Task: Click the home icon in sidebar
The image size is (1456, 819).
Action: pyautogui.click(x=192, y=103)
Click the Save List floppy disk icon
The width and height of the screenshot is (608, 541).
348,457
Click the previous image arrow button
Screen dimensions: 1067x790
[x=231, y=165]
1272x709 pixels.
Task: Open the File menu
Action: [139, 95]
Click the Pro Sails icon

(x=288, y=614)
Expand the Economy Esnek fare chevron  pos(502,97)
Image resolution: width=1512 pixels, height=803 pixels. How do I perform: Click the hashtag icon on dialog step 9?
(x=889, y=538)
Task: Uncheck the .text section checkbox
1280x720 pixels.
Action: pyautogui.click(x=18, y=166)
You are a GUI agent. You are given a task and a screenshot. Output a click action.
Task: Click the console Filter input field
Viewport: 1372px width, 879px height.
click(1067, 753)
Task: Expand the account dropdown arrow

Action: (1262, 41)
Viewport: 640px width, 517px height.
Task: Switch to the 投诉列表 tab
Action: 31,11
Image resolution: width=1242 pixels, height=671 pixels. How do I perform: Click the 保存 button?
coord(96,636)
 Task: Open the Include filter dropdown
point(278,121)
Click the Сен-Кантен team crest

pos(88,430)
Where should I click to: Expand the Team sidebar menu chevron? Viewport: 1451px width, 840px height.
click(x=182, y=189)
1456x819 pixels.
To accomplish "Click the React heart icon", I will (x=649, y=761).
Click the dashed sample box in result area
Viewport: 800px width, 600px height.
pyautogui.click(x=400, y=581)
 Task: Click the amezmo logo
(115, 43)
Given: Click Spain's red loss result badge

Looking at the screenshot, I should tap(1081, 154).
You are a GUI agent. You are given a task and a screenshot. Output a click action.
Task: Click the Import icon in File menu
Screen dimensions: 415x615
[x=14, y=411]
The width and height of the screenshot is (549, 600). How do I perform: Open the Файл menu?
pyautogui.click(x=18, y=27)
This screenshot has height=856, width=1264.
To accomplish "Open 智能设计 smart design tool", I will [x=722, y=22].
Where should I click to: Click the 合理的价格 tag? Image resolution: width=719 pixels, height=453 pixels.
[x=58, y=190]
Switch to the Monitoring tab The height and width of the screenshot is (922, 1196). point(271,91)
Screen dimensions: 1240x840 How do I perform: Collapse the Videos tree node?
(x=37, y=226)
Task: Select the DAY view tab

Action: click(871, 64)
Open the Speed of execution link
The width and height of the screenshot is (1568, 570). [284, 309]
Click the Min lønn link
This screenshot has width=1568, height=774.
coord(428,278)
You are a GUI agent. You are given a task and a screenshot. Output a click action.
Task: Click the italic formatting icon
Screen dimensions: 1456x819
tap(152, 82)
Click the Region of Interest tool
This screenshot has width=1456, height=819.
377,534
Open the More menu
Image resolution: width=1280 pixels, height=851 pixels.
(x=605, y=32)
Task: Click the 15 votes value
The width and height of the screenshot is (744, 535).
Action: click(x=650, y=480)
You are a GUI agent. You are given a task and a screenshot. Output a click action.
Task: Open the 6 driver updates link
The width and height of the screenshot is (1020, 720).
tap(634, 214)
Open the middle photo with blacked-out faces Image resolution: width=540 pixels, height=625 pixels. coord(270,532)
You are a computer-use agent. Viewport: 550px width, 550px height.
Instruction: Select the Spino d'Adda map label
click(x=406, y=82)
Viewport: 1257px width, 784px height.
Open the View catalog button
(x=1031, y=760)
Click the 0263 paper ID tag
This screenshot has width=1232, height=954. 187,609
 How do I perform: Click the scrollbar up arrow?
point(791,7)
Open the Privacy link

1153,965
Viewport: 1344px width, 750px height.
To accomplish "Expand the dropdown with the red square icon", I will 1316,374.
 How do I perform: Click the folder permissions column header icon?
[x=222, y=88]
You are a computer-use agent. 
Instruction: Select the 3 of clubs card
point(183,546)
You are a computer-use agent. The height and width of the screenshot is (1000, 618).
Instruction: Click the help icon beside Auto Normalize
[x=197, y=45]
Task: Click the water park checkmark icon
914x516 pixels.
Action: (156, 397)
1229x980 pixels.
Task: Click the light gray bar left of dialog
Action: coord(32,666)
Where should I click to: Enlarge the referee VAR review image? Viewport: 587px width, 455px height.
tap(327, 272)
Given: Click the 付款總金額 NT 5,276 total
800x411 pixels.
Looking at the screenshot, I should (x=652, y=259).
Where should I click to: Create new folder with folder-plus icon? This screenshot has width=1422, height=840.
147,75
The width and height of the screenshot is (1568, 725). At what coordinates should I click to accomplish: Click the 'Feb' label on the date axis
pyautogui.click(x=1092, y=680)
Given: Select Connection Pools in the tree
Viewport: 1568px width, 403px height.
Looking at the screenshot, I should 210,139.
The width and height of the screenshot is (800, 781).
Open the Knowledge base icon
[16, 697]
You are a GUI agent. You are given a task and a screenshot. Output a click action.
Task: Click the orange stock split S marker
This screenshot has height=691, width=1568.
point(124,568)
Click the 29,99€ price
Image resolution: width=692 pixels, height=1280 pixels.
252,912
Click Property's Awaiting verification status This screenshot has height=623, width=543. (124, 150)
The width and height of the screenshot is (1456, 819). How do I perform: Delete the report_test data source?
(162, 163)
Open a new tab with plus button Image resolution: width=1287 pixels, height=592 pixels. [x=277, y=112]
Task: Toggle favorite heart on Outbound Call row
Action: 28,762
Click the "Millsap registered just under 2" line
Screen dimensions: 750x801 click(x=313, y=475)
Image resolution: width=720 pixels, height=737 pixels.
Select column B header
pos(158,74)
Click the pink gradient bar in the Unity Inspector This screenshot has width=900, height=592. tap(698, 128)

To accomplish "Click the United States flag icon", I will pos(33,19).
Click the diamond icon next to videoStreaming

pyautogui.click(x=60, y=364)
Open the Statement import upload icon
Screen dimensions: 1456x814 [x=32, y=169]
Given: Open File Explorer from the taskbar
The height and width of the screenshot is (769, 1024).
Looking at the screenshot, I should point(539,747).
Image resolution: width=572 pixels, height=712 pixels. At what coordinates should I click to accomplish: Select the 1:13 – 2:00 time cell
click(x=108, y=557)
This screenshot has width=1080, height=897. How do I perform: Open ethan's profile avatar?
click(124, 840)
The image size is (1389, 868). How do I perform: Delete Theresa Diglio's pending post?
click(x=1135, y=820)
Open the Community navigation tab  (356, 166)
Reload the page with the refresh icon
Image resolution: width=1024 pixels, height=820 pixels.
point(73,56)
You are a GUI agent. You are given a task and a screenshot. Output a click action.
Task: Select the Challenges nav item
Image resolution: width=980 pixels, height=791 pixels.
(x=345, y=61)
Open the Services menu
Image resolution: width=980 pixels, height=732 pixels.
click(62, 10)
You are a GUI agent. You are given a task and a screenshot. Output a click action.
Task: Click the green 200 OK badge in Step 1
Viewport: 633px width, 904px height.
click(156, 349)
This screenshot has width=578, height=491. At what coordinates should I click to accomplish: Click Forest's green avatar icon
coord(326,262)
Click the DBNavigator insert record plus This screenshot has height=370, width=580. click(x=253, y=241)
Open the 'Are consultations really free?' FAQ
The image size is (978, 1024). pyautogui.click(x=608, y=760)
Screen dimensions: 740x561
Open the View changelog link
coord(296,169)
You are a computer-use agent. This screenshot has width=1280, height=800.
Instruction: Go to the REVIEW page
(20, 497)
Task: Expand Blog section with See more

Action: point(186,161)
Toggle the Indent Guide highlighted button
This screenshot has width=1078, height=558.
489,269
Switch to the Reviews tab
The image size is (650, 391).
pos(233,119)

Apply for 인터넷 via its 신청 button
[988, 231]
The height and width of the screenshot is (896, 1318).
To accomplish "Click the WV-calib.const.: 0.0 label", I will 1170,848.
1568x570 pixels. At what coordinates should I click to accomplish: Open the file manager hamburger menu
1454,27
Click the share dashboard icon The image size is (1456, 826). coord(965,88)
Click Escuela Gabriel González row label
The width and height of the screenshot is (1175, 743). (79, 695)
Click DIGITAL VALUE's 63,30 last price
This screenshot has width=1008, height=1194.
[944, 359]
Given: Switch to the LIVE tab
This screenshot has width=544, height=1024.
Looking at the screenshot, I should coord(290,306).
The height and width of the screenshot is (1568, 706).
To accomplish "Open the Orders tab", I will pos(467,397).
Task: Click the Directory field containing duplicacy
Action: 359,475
# # # #
[Directions for this task]
Please retype the stretch of the listing from the line containing "Task: Expand Blog section with See more" through the end of the listing, reproducing each line without change.

[Complete answer]
Task: Expand Blog section with See more

Action: point(186,161)
Toggle the Indent Guide highlighted button
This screenshot has width=1078, height=558.
489,269
Switch to the Reviews tab
The image size is (650, 391).
pos(233,119)

Apply for 인터넷 via its 신청 button
[988, 231]
The height and width of the screenshot is (896, 1318).
To accomplish "Click the WV-calib.const.: 0.0 label", I will 1170,848.
1568x570 pixels. At what coordinates should I click to accomplish: Open the file manager hamburger menu
1454,27
Click the share dashboard icon The image size is (1456, 826). coord(965,88)
Click Escuela Gabriel González row label
The width and height of the screenshot is (1175, 743). (79, 695)
Click DIGITAL VALUE's 63,30 last price
This screenshot has width=1008, height=1194.
[944, 359]
Given: Switch to the LIVE tab
This screenshot has width=544, height=1024.
Looking at the screenshot, I should coord(290,306).
The height and width of the screenshot is (1568, 706).
To accomplish "Open the Orders tab", I will pos(467,397).
Task: Click the Directory field containing duplicacy
Action: 359,475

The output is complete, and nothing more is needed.